We want to compute \(f: A \mapsto UV^T\) to get the closest orientation to a given invertible linear map. The derivative gives:

\[\begin{align} \dd f(A).\dd A &= \dd U\ V^T + U\ \dd V^T \\ &= U\ \db U V^T + U\ \db V^T V^T \\ &= U\underbrace{\block{\db U + \db V^T}}_Y V^T \\ \end{align}\]

from the above, we obtain \(Y\) as:

\[\begin{align} Y &= W + Z + \block{W - Z}^T\\ &= 2Z \end{align}\]
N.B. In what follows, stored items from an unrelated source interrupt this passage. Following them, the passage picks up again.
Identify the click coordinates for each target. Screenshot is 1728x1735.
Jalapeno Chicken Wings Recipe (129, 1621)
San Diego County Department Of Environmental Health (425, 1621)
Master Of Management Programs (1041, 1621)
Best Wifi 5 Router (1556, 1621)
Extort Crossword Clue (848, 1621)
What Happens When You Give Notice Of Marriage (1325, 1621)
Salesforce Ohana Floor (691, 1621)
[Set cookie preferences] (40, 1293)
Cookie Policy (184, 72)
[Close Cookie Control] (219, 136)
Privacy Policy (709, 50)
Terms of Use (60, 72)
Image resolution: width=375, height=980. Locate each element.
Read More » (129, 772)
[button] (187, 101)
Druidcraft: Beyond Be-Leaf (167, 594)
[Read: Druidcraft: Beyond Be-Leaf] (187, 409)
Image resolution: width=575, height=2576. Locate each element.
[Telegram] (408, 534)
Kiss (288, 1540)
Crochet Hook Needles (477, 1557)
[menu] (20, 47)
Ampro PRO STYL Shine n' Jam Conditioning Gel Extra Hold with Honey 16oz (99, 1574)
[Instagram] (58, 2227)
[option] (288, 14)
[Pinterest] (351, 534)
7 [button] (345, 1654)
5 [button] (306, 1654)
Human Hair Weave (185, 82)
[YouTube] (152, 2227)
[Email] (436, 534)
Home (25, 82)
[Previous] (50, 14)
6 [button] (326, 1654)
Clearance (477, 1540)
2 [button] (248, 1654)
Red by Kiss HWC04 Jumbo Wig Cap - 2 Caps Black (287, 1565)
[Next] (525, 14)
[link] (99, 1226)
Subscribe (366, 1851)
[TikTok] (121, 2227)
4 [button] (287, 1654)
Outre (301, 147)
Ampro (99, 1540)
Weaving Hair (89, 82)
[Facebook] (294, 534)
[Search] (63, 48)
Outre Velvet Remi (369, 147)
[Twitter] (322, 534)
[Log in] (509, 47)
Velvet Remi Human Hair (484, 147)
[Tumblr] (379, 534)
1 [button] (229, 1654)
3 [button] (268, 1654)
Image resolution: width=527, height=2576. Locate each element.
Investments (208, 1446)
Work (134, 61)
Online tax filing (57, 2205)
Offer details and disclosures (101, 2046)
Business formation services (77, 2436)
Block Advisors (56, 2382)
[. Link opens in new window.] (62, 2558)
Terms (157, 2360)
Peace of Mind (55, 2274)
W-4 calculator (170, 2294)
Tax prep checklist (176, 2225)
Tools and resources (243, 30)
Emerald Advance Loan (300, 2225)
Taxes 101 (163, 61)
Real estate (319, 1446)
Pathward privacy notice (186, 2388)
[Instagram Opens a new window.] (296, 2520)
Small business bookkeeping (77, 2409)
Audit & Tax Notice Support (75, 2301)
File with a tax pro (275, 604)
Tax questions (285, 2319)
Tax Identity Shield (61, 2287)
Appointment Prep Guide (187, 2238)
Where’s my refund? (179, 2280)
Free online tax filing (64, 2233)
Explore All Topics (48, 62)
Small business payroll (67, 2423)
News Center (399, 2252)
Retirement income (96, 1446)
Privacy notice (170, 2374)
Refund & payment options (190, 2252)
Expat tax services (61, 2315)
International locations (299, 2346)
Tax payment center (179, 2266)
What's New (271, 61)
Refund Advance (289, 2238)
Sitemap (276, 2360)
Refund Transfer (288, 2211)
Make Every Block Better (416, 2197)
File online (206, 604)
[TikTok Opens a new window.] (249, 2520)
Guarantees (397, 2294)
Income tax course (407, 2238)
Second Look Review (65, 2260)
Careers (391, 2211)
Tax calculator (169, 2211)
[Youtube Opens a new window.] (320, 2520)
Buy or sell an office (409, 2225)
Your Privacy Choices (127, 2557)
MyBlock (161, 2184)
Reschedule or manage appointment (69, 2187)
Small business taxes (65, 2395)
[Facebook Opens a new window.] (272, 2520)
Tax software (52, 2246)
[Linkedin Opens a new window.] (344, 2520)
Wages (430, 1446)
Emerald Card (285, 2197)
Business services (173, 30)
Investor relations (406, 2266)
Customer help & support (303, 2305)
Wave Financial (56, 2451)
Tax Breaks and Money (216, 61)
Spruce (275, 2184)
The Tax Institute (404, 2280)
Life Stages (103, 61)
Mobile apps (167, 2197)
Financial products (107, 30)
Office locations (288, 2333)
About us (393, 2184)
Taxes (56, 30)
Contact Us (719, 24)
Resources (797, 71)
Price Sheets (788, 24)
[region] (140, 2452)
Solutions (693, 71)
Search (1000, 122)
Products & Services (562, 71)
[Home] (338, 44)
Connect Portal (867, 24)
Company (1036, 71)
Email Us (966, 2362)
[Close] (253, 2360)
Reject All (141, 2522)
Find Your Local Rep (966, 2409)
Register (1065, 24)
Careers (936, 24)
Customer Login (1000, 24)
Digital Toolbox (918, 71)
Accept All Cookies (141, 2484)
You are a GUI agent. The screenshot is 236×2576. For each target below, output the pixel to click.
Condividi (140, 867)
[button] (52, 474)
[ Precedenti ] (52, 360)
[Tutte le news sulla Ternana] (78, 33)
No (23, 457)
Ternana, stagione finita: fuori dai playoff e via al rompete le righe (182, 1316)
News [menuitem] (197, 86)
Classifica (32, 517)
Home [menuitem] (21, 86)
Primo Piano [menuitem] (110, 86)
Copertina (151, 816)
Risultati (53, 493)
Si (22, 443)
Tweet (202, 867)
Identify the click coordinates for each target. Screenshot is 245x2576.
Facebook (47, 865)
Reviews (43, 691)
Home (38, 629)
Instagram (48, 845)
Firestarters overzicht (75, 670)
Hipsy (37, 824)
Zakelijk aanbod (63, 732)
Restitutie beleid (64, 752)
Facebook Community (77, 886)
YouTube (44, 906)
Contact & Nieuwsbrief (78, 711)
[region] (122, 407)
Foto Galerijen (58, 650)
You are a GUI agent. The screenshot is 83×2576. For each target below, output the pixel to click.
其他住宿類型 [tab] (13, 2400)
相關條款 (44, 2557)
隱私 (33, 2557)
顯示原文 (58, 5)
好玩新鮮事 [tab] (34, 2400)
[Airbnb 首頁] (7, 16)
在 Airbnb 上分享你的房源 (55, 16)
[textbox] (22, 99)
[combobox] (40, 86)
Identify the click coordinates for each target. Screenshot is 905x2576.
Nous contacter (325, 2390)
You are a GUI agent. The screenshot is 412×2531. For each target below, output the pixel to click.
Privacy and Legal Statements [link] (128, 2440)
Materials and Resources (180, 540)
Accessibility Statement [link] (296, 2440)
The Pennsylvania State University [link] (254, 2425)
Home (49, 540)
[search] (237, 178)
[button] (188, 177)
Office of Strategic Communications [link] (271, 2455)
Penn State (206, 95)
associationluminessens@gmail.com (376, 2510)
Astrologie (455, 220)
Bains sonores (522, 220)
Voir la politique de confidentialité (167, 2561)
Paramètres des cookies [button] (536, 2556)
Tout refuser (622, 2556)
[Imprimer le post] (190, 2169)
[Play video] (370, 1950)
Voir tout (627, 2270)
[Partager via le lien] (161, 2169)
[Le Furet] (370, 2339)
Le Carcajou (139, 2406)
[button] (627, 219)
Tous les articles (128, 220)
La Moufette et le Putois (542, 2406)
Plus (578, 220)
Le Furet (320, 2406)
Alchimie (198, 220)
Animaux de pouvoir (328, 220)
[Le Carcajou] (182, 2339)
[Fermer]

so that we only have to identify \(Z\) from the skew-symmetric part \(R_-\), which is well-defined when \(S > 0\). We end up with:

\[\dd f(A).\dd A = 2 U Z V^T\]

which we can express as a spatial derivative as:

\[\ds f(A).\dd A = 2 U Z U^T = 2 \Ad_U Z\]

Jacobian Matrix

The whole sequence of computations can be decomposed as follows:

\[\dd A \overset{G}{\mapsto} U^T\ \dd A\ V \overset{\pi}{\mapsto} R_- \overset{F}{\mapsto} Z \overset{2\Ad_U} \mapsto \ds f(A).\dd A\]

The operator \(G\) is simply \(\dd L_{U^T}\ \dd R_V\). The operator \(\pi\) projects orthogonally over the set of skew-symmetric matrices, and the operator \(F\) selects/identifies \(z_1, z_2, z_3\) from the coordinates of \(R_-\).